● **Исходный текст**:
**********

Незадолго до моей эмиграции мой друг, о котором уже здесь упоминалось – музыкальный журналист Анатолий Агамиров-Сац – попросил своего близкого приятеля, вхожего в «инстанции», выяснить, что же ещё Реентович «показал» на меня? Оказалось, что он также доложил о том, что «Штильман владеет иностранными языками, в том числе и ивритом, что скрывает. Он нелоялен и дружит с людьми, уже эмигрировавшими и собирающимися эмигрировать из СССР». Вот, примерно в таких словах приятель моего друга довёл до моего сведения «показания» на меня Народного артиста РСФСР.
Во время гастролей Большого театра в Чехословакии в мае 1973 года, в Еврейском музее Праги я встретил своих двух коллег. скрипачей и действительно имел неосторожность прочитать при них надпись на пасхальной тарелке: «Кошер ле Песах», то есть специальная тарелка для еврейской пасхи. Правда, что с 1972 года я начал интересоваться ивритом для собственного удовольствия. И вот тут, потеряв бдительность именно заграницей в милой Праге, я выдал своё страшное преступление – «знание иврита». В действительности никакого «знания» у меня не было ни тогда, ни теперь. Максимум того, что я умею – прочесть название улицы в Иерусалиме или Тель-Авиве. Но это было неважно. Важен был факт.
То ли по простоте душевной, то ли по каким-то ещё причинам, один из моих коллег поделился этой волнующей новостью с Реентовичем. Тот сразу принял свои меры – тут же исключил меня из списка участников поездки в Австрию с ним, то есть с его ансамблем. Но пока не сделал заявления, чтобы закрыть мне поездку с театром в Японию. Получается, что я ещё должен был бы его благодарить? То есть, на всякий случай он обезопасил себя, а в театральные дела пока что не вмешивался. Это было действительно так.

**********

● **Поставленная задача**:
Сократите абзац исходного текста, который начинается словами «То ли по простоте душевной», или оформите его списком, сохранив главные факты.

**********

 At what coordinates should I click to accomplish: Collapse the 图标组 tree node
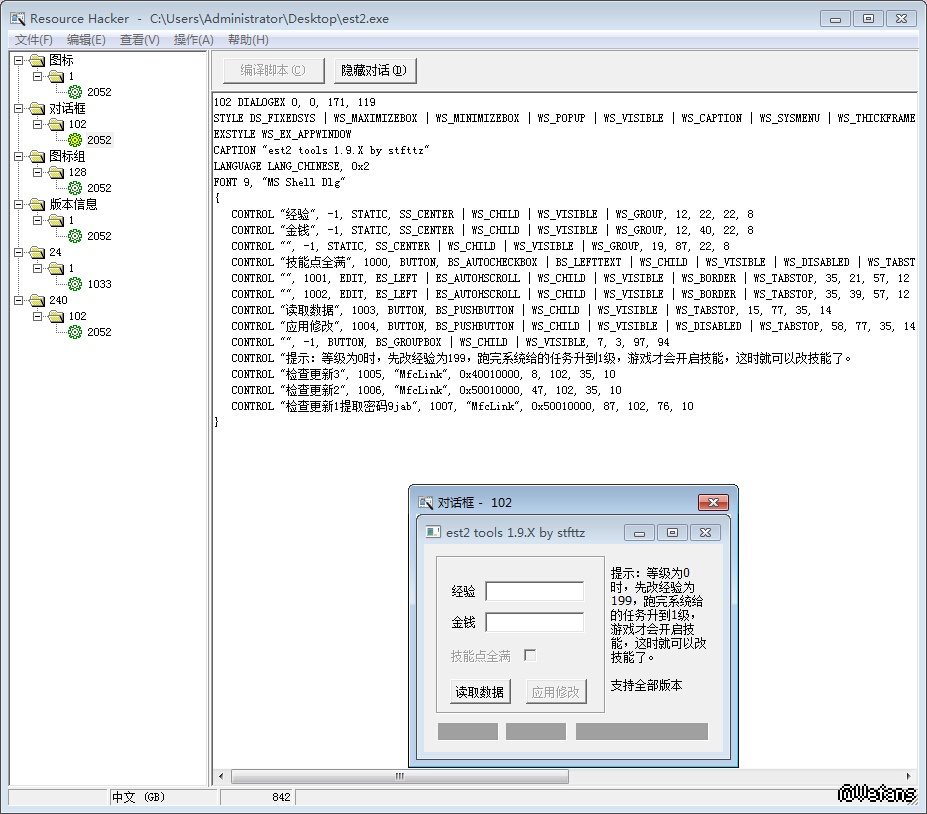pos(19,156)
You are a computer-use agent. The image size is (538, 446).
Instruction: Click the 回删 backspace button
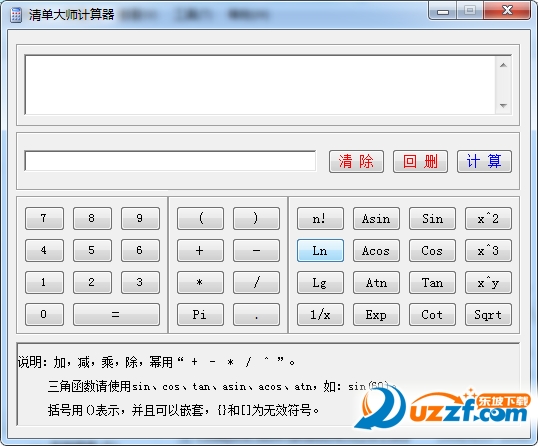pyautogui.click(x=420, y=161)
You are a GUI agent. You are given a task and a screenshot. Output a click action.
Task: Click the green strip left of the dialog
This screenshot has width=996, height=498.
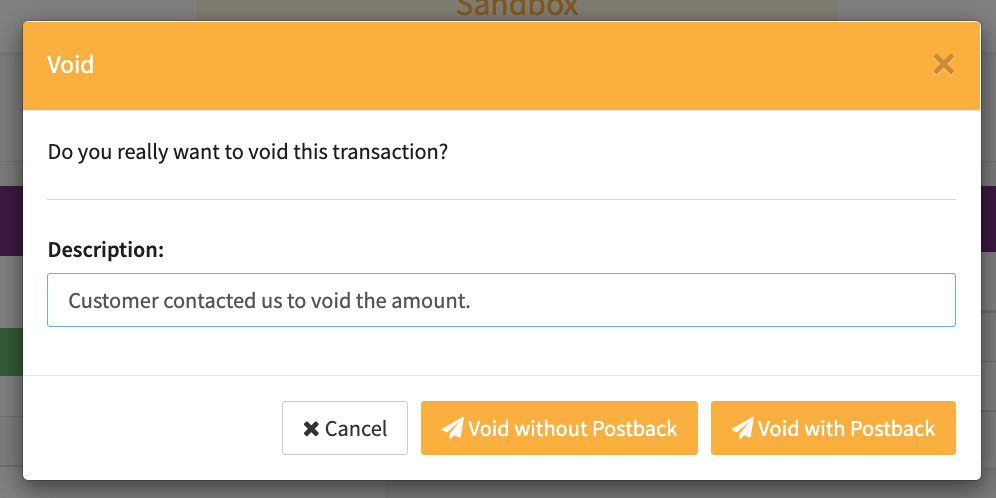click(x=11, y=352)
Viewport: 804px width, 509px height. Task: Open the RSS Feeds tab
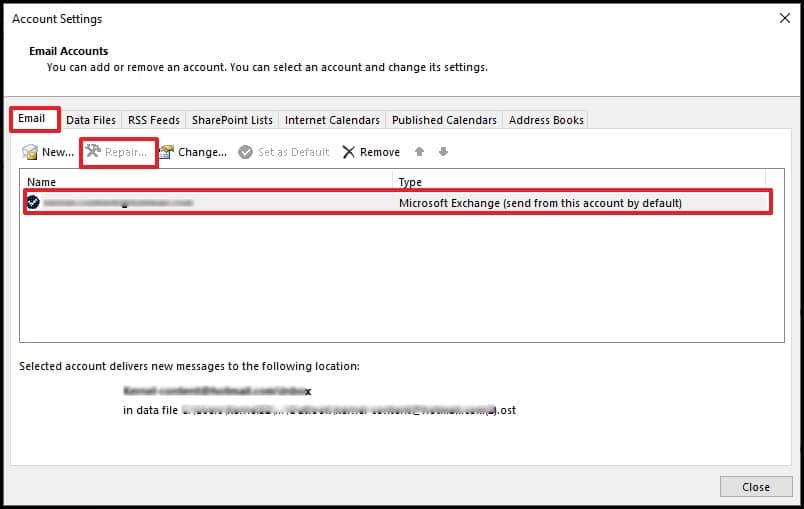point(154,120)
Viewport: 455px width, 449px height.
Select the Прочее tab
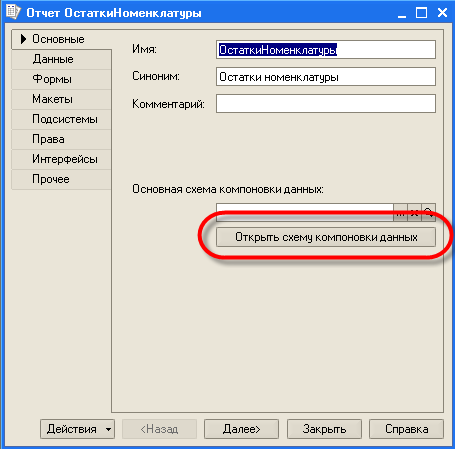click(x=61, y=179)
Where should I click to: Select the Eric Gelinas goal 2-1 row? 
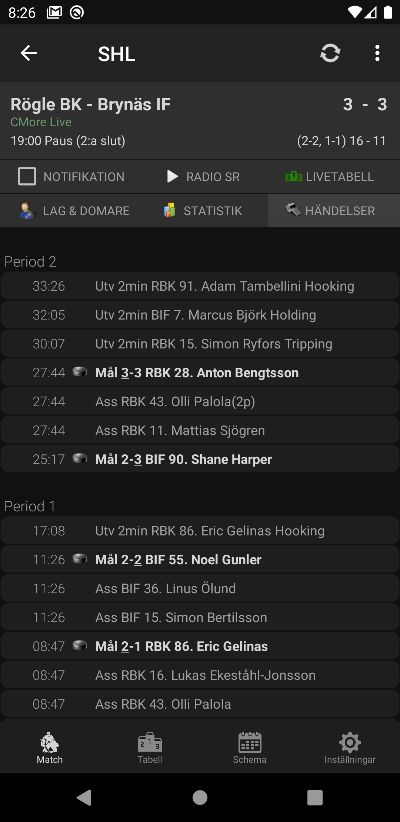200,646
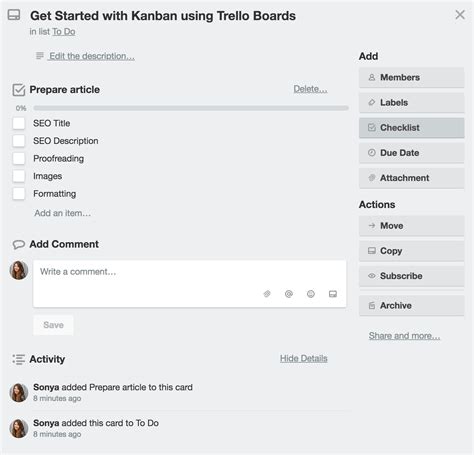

**********

● **Решение задачи**:
- Один из коллег, то ли по простоте душевной, то ли по другим причинам, рассказал эту новость Реентовичу.
- Реентович сразу исключил меня из списка участников поездки его ансамбля в Австрию.
- Заявления, которое закрыло бы мне поездку с театром в Японию, он пока не сделал.
- Так он на всякий случай обезопасил себя, но в театральные дела пока не вмешивался.